SPECIALE INTERPLAY: IN GIRUM IMUS NOCTE ET CONSUMIMUR IGNI di Roberto Castello

Tra luce e ombra si cammina senza un dove, senza un perché. Un’umanità scomposta, in perenne movimento nei frame di luce concessi per un tempo limitato prima di sprofondare nella notte. D’ogne posa indegna quest’umanità cammina in quel poco di giorno grigio, fatto di luce attenuata come di fumo che scivola via e si disperde, di movimento ossessivo come chi s’affanna per un nonnulla, e poi la notte, prima di un nuovo giorno che non porta novità né progresso. Solo varietà nell’alternar di bianco latteo e nero pece.

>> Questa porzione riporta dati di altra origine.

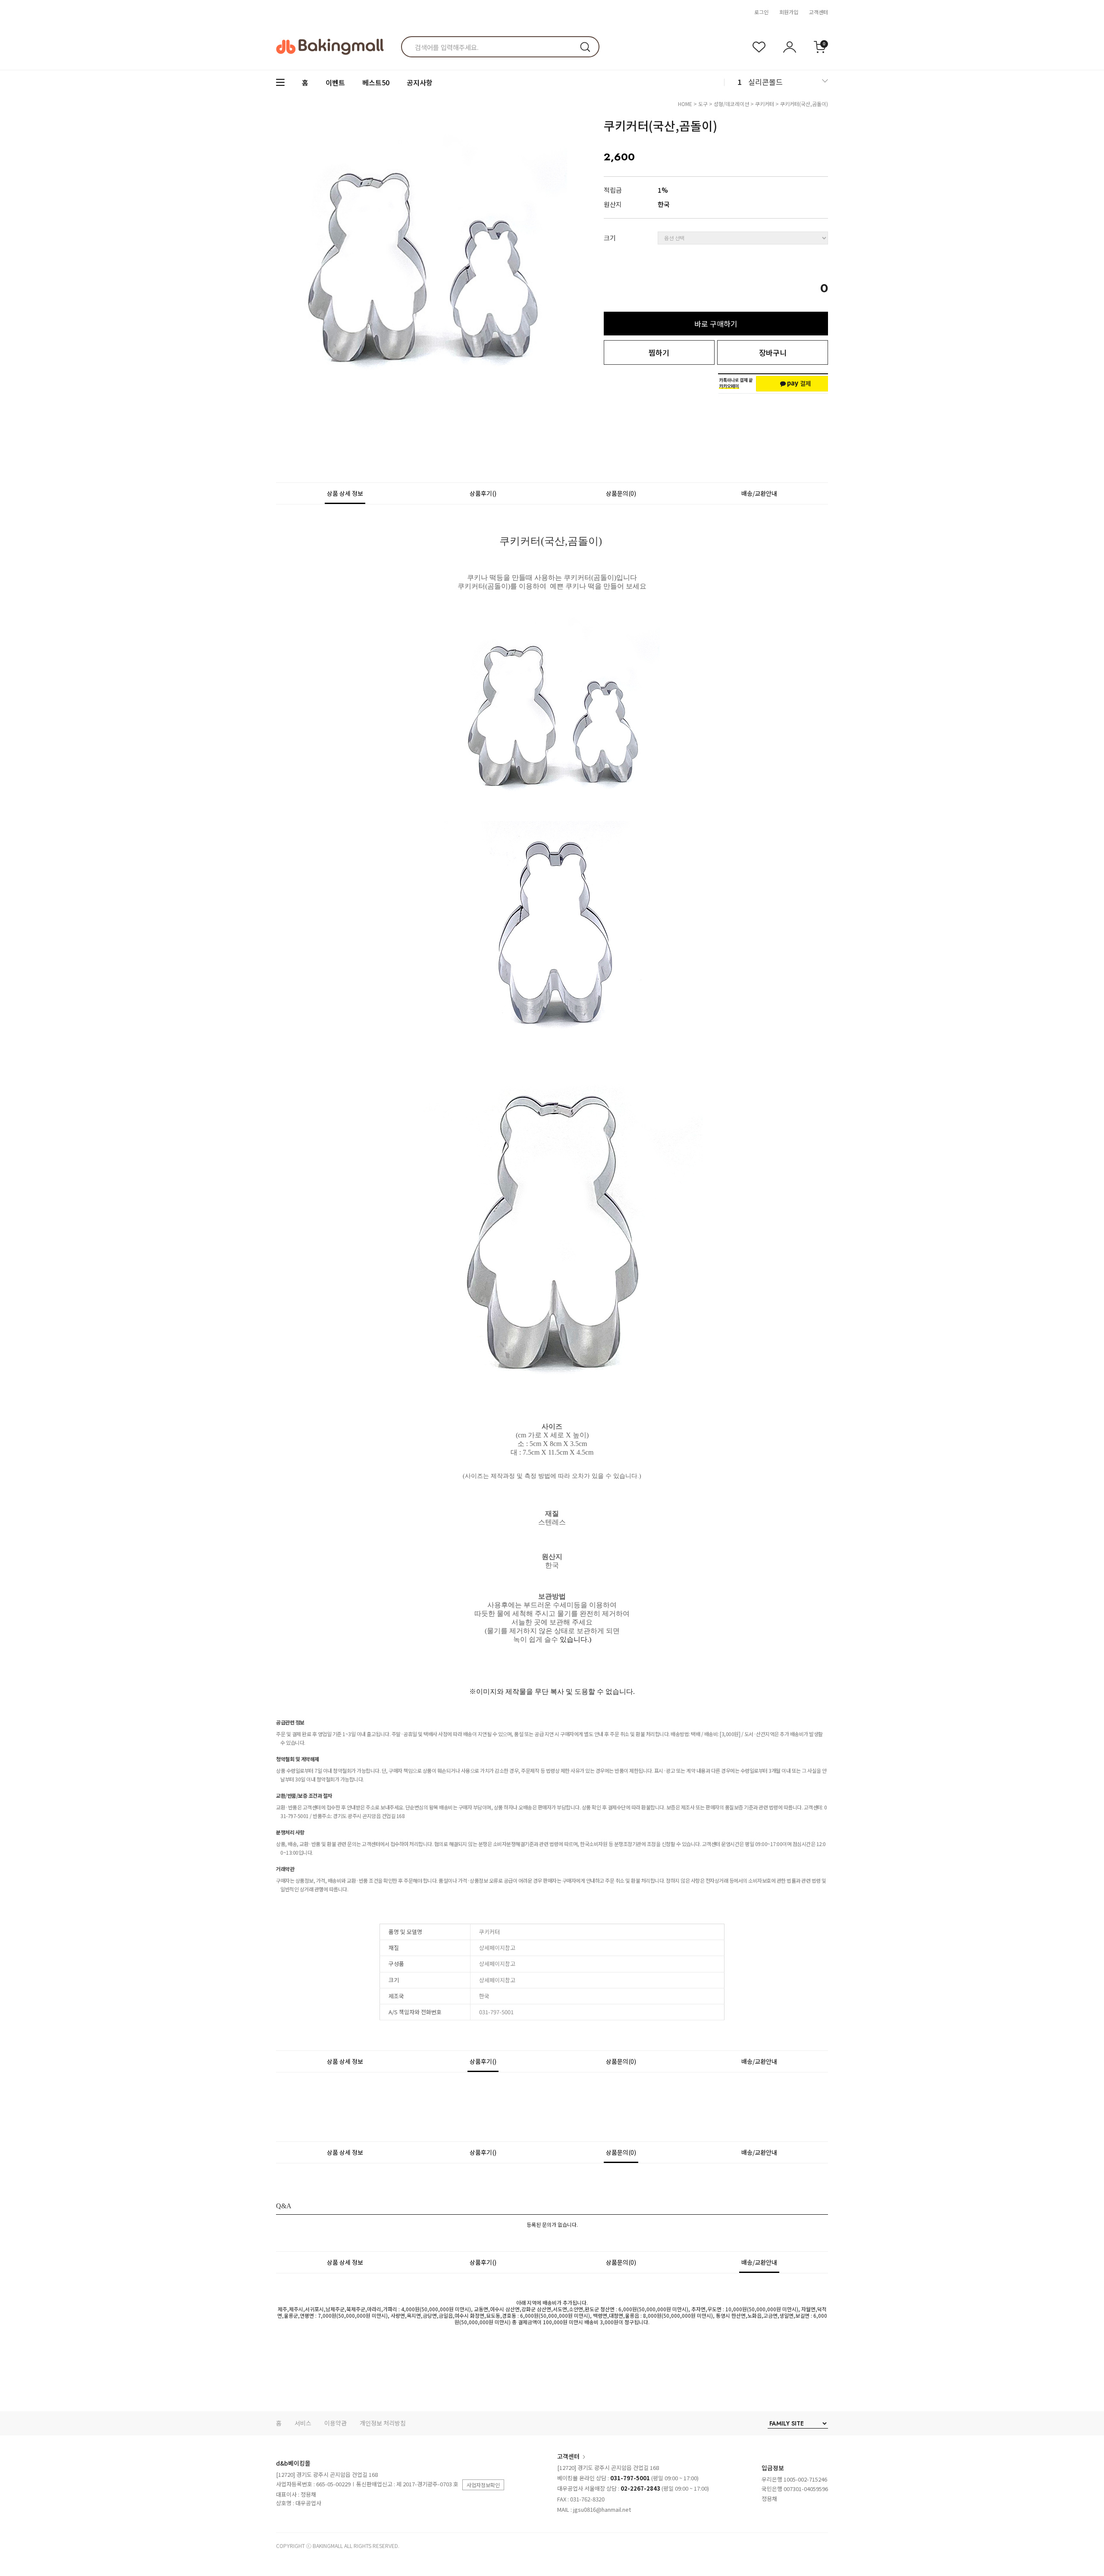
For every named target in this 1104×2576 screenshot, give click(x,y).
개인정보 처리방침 (383, 2423)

Di qual fuoco si sia consumati in questa notte non è dato sapere. Frenesia, furore, smania in quest’inceder coatto, spinti da un ritmo non nostro, ossessivo compulsivo. Un titolo palindromo come lo spettacolo: da qualsiasi parte lo si giri, ridonda lo stesso suono, lo stesso gusto, lo stesso andar da nessuna parte.

:”Che ore sono?”

:”La stessa di sempre”. Un finale di partita eternamente rimandato dalla luce che succede all’ombra. C’è molta atmosfera beckettiana in questo lavoro di Roberto Castello con Aldes. Per tutto il tempo della piece, nel martellare ritmico elettronico, mi risuonava nella mente la May di Passi: nove passi avanti, nove passi indietro, come un metronomo. E così i chicchi si aggiungono ai chicchi finché c’è un mucchio, un piccolo mucchio, l’impossibile mucchio.

Per questo lavoro si è parlato di ritorno del tragico. Non sono d’accordo. Non c’è nessun fato inalterabile a sconfiggere l’eroe che si batte comunque e nonostante tutto. Le Moire non hanno filato nessun percorso ineluttabile. Il procedere è verso nessuna parte. Vi è un eterno ritorno di un’uguale miseria senza nessun destino. Come i ciechi di Bruguel si avanza verso un abisso eternamente rinnovato e rimandato, oltre, senza mai fine.

Un lavoro intenso, provante, sia per il pubblico che per i bravissimi danzatori (Mariano Nieddu, Giserlda Ranieri, Ilenia Romano, Irene Russolillo). Un flusso in eterno movimento, nell’alternarsi di forme di luce che creano spazi sempre diversi per un procedere senza posa. Ogni tanto degli inserti rappresentativi, frammenti di quotidiano distorto, come di feste andate a male, in qualche modo degenerati. Un lavoro disperante, dove anche l’ironia sa di fiele. Nessuna pacca sulla spalla, nessun tentativo di indorare la pillola. D’altra parte l’aveva già detto Shakespeare nella sua tragedia più nera: “La vita e’ solo un’ombra che cammina, un povero attore che si pavoneggia e si dimena durante la sua ora sul palcoscenico, dopodiché non si sente più nulla. Una favola narrata da un idiota, piena di rumore e furia, che non significa nulla.”

Ph. Ilaria Scarpa

SPECIALE INTERPLAY: INTERVISTA A URI IVGI piccola conversazione su Object

Il 16 maggio come apertura di Interplay è andato in scena Object del duo israelo/olandese Ivgi&Greben formato da Uri Ivgi e Johan Greben, un lavoro molto intenso e molto violento che mi ha incuriosito spingendomi ad approfondirne la conoscenza. Questa intervista è avvenuta il 19 maggio con Uri Ivgi.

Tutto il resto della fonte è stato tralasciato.